▶ **PROVIDED TEXT**
For me, RC was about exploring so many little things that its very hard to even explain what I did here. There were some major projects, but now in retrospect, that is only a small part of the whole experience. I learned x86 assembly, profiled CPU cache sizes; wrote some C, Rust, Erlang, Scheme and lots of Haskell. I got ridiculously frustrated when my Haskell code was segfault due to poorly written C++ FFI and when my silly combinatorial grammar went into a left recursive infinite loops. I had so much fun learning about the memory layout of a Linux process and how kernel does memory management. I learned a great deal about compilers in general. LLVM was an intimidating mountain in the beginning, but now we are friends. I still don’t know shit about machine learning.
You get the point. Its a whole lot going on here!
One of the little traditions here is to write a simple check in as often as you can and I’m sharing here all of them I wrote. I’m not even going to format them excessively to make them look pretty or anything. There might be things you agree, disagree and hate. But this is what I went through and I’m very happy about all of it.
I want to start things off by starting with a very simple compiler. I’m mostly interested in the backend/optimizations/code generation part of it, so I’ll try to keep the frontend really tiny.
This is the plan of action.
- Pick the simplest front-end, which might be lambda calculus or forth. Don’t waste much time here.

▶ **PROBLEM TO SOLVE**
In the post about time at RC, which part of a compiler does the writer say they are mostly interested in?

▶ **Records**

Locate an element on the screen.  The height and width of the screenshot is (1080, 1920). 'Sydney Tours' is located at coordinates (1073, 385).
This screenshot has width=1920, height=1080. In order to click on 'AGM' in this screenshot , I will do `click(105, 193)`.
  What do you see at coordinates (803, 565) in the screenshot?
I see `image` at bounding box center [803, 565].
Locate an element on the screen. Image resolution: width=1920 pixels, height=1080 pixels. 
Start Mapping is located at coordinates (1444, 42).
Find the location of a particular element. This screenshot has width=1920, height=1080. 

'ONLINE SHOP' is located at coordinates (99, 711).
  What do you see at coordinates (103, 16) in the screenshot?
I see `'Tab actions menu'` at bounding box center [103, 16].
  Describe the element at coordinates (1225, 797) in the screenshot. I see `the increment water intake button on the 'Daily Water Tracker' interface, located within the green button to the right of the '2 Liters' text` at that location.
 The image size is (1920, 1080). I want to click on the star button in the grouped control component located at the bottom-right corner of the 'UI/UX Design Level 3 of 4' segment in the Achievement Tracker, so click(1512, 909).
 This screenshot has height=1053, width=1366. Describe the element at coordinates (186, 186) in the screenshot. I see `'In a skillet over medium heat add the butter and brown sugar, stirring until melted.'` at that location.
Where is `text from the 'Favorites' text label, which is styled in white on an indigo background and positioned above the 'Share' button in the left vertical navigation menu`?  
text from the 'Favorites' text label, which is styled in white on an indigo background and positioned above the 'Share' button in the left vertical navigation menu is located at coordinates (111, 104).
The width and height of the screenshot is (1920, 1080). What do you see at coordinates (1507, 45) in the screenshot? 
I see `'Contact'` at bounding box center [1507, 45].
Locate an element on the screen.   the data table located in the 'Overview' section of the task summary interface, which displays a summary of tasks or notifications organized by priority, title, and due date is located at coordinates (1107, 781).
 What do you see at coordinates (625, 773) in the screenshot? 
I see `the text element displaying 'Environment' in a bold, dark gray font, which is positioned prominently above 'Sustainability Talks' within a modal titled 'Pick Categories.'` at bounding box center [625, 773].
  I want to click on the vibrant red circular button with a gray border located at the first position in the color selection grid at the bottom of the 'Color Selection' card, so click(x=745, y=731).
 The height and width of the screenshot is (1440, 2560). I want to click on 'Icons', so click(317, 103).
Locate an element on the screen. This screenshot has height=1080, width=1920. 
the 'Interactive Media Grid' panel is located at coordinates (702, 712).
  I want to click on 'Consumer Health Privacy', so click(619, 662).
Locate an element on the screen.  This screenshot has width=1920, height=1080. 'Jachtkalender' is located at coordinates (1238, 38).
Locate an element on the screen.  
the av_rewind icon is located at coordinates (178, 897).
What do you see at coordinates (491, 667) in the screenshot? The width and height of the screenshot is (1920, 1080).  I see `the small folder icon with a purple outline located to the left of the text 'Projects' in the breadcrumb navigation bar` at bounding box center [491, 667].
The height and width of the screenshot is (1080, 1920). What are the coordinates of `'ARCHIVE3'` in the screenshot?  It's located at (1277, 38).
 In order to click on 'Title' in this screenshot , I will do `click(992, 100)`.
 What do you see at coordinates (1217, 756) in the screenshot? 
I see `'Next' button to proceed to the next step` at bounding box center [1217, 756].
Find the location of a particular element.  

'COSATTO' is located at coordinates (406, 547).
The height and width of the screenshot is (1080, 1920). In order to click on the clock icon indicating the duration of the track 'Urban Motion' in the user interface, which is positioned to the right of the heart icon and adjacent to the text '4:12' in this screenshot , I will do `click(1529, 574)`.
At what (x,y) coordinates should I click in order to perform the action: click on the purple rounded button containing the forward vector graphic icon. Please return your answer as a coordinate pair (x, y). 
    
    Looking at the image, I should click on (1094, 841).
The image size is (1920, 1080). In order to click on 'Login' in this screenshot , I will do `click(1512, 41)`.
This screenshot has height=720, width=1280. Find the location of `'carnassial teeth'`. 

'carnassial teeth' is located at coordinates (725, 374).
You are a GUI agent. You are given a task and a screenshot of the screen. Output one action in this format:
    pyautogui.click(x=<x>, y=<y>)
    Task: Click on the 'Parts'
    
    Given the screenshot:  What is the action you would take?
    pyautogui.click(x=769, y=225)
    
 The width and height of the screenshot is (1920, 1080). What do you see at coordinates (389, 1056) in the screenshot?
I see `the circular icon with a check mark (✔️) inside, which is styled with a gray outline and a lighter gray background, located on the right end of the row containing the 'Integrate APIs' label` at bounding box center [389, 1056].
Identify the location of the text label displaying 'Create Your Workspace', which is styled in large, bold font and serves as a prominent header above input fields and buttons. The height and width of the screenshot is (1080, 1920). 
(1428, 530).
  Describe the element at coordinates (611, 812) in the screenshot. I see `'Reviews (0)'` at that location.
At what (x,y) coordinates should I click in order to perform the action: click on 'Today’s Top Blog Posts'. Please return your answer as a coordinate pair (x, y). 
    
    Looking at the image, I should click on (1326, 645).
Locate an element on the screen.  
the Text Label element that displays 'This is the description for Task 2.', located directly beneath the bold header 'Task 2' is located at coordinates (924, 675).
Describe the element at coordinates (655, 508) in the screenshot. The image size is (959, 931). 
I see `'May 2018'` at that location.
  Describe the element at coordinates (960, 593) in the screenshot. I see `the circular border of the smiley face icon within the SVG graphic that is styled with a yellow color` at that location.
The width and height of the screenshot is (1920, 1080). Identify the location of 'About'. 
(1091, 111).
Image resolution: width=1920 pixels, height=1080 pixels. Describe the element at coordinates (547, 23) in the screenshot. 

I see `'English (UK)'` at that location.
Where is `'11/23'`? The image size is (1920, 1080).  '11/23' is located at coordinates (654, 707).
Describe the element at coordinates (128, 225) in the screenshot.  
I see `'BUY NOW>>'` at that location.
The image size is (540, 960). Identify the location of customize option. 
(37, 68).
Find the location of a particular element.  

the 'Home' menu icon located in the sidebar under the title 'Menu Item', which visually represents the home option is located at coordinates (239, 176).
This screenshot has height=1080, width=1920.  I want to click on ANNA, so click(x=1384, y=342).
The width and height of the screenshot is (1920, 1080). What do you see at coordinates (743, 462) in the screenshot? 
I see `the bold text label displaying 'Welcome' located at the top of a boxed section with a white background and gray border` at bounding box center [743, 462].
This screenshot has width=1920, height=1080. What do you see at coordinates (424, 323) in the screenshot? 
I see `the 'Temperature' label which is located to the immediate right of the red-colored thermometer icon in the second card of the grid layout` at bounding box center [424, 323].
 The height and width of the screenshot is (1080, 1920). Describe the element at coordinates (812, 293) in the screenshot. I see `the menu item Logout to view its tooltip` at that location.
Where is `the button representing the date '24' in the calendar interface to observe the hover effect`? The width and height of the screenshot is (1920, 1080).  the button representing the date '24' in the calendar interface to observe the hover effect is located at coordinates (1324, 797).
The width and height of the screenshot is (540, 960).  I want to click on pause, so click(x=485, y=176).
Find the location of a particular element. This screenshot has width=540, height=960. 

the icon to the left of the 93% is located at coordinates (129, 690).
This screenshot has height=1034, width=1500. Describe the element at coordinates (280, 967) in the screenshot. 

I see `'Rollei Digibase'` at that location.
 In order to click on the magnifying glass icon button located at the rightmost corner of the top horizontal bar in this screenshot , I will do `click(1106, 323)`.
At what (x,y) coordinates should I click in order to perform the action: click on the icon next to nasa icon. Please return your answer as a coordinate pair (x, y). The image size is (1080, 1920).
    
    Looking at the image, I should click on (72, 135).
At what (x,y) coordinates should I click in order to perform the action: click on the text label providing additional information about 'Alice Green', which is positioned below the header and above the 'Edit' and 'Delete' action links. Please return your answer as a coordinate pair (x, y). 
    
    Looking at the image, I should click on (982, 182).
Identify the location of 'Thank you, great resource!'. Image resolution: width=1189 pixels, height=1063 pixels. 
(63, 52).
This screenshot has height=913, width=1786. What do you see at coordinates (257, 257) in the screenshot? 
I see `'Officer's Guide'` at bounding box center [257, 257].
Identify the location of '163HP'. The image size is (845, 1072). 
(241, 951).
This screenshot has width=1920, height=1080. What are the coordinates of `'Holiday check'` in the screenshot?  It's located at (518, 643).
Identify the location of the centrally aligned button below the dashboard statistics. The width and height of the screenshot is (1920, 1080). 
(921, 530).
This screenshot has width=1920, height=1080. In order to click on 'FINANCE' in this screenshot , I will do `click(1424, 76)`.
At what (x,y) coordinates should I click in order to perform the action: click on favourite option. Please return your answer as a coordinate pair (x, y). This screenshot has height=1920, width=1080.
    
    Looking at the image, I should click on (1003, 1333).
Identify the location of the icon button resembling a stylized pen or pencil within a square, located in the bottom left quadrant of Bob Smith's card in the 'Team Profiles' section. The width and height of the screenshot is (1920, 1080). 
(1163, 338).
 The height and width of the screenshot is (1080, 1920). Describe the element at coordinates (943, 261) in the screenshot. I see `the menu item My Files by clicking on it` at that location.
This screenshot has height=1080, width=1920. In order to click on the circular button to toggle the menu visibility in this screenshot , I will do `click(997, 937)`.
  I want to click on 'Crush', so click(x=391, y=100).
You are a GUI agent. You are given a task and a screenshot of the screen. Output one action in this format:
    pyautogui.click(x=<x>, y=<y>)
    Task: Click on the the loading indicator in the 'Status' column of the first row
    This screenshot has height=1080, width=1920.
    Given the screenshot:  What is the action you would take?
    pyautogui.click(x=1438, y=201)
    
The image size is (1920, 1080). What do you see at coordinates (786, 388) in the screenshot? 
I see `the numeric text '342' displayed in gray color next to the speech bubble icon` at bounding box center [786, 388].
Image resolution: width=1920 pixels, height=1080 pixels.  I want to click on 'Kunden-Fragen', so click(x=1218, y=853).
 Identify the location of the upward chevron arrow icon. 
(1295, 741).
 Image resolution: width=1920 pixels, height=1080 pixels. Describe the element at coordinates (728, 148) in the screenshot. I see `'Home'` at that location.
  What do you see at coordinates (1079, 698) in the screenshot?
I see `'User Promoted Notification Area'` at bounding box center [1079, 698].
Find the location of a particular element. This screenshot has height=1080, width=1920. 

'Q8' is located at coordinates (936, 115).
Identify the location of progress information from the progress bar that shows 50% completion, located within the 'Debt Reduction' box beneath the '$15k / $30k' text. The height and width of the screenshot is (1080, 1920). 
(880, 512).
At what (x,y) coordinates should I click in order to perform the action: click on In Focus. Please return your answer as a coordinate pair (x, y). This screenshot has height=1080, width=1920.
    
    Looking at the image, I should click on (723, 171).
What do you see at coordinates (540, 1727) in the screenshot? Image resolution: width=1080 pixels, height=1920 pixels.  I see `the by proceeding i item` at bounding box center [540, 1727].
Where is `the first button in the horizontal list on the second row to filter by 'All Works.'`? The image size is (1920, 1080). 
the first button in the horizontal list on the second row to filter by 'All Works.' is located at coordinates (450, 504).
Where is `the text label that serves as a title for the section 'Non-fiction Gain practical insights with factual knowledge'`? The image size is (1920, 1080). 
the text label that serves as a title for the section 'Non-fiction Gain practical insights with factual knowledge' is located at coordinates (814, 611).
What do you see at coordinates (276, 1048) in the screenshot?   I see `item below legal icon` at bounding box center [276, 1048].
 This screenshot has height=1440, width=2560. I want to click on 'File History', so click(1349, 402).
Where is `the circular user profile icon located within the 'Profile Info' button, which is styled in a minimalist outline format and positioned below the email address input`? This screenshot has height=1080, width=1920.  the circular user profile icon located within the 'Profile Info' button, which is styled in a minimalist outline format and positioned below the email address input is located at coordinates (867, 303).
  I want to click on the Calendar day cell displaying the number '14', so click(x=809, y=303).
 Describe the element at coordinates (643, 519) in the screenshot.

▶ **RESPONSE TO THE TASK**
The backend, optimizations, and code generation part.